Figure 1 shows the strong scaling of Compact3D. First of all, it can be seen that the absolute speed-up over the serial run is not very impressive - 12 times faster when using 64 cores. However, such performance is broadly in line with the behaviour of the base 2DECOMP library - the ALLTOALL type of communication introduces significant overhead initially at smaller scale, but good scaling at large parallel runs can be observed. Such claim can be supported by a second set of benchmark in which the number of mesh in the small test case was artificially doubled in each dimension. The code demonstrates much improved scaling with a parallel efficiency of nearly 80% between 32 and 128 cores.
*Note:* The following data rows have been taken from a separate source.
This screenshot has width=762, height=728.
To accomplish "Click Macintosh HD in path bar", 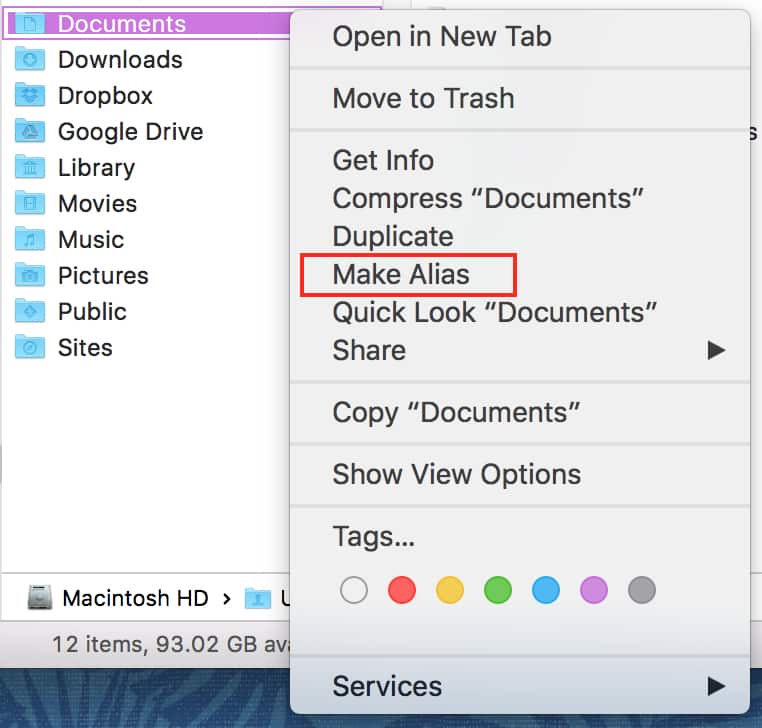I will point(135,598).
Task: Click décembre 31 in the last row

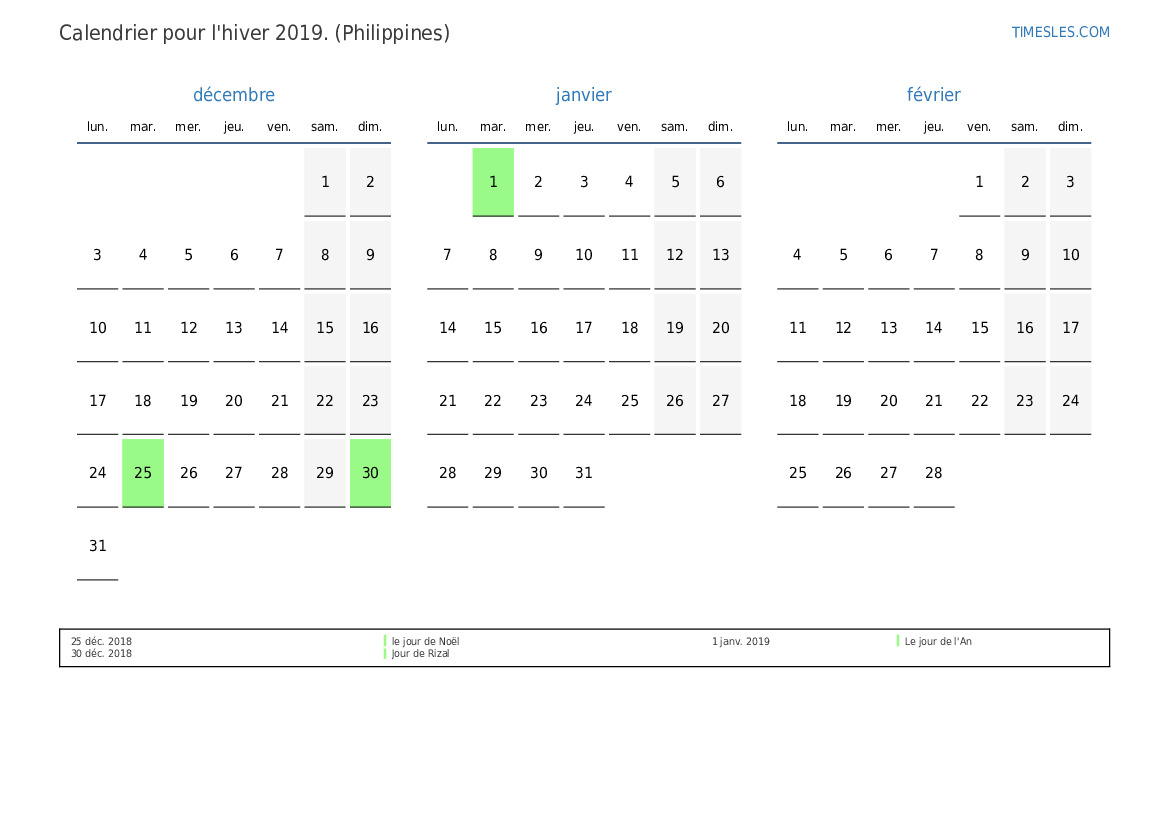Action: (x=98, y=546)
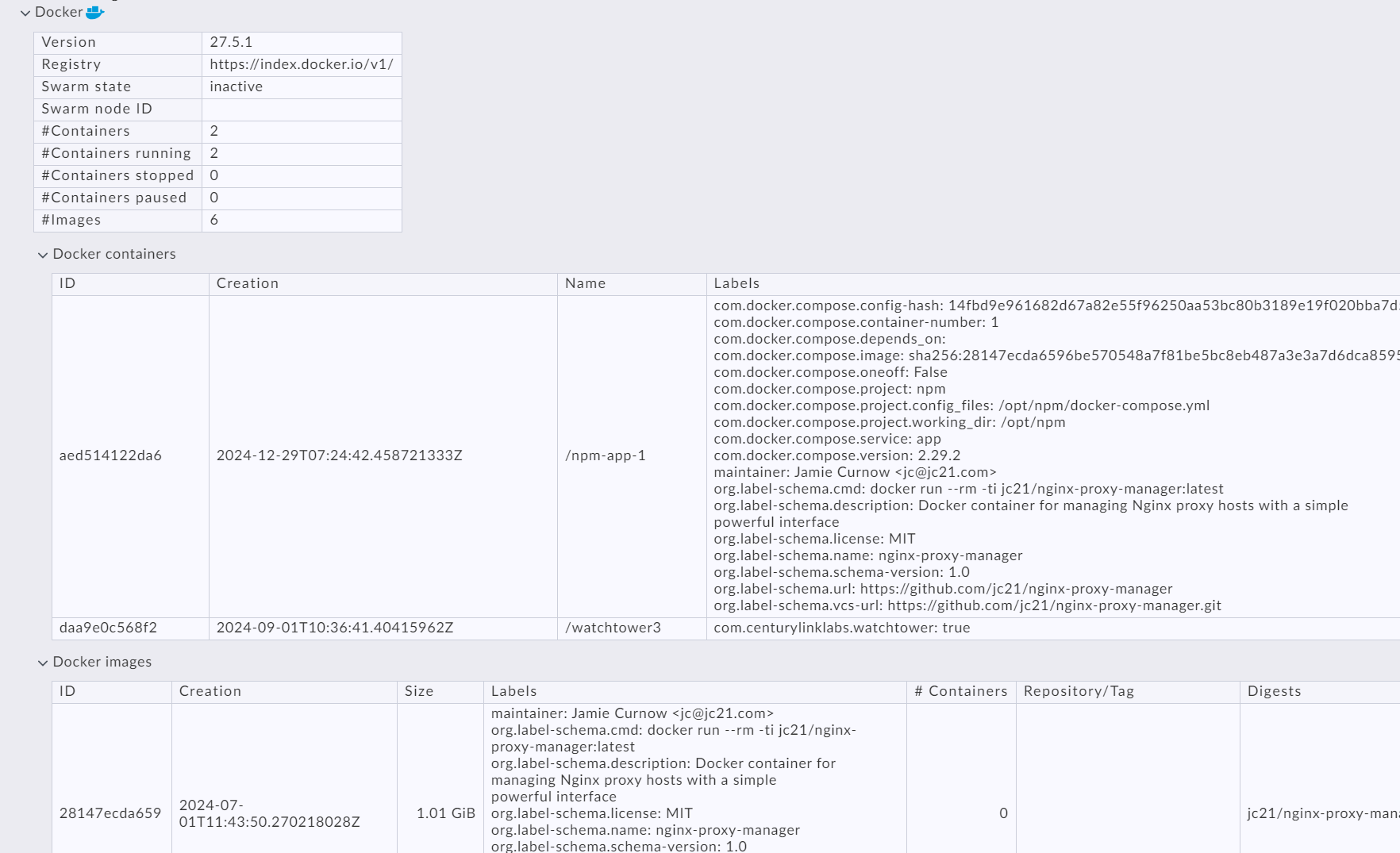This screenshot has width=1400, height=853.
Task: Select container ID aed514122da6
Action: (111, 455)

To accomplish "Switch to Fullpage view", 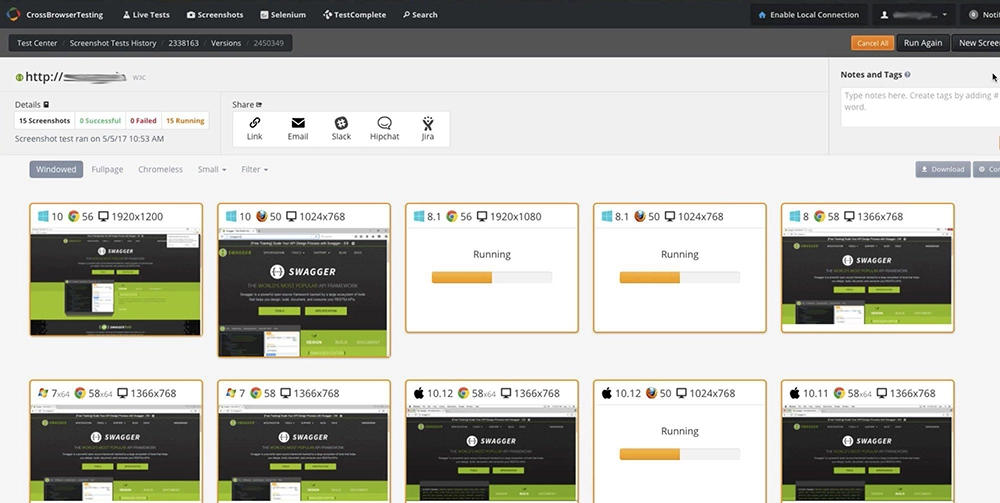I will (x=107, y=169).
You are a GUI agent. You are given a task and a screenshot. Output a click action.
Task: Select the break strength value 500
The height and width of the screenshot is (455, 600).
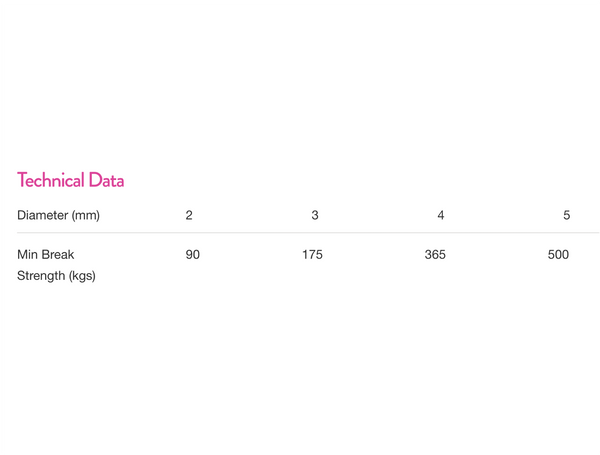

5 Implementation of a new communication library

Incompact3D is parallelised using transpose-base method because its key algorithms are spatially implicit and requires boundary-to-boundary data access. There are, however, many situations in which stencil-based explicit schemes are desirable. For example:

In large-eddy simulation (LES), the small-scale turbulence is to be modeled using the resolved flow field. To construct the subgrid-scale model, spatial derivatives often need to be evaluated. Using implicit formulations for such derivative calculations would be expensive and unnecessary (one does not normally require any order of numerical accuracy for modelled quantities).
Particle tracking¹, used in applications such as particle-turbulence interaction, is easier to be implemented with a fixed domain decomposition and explicit numerical schemes.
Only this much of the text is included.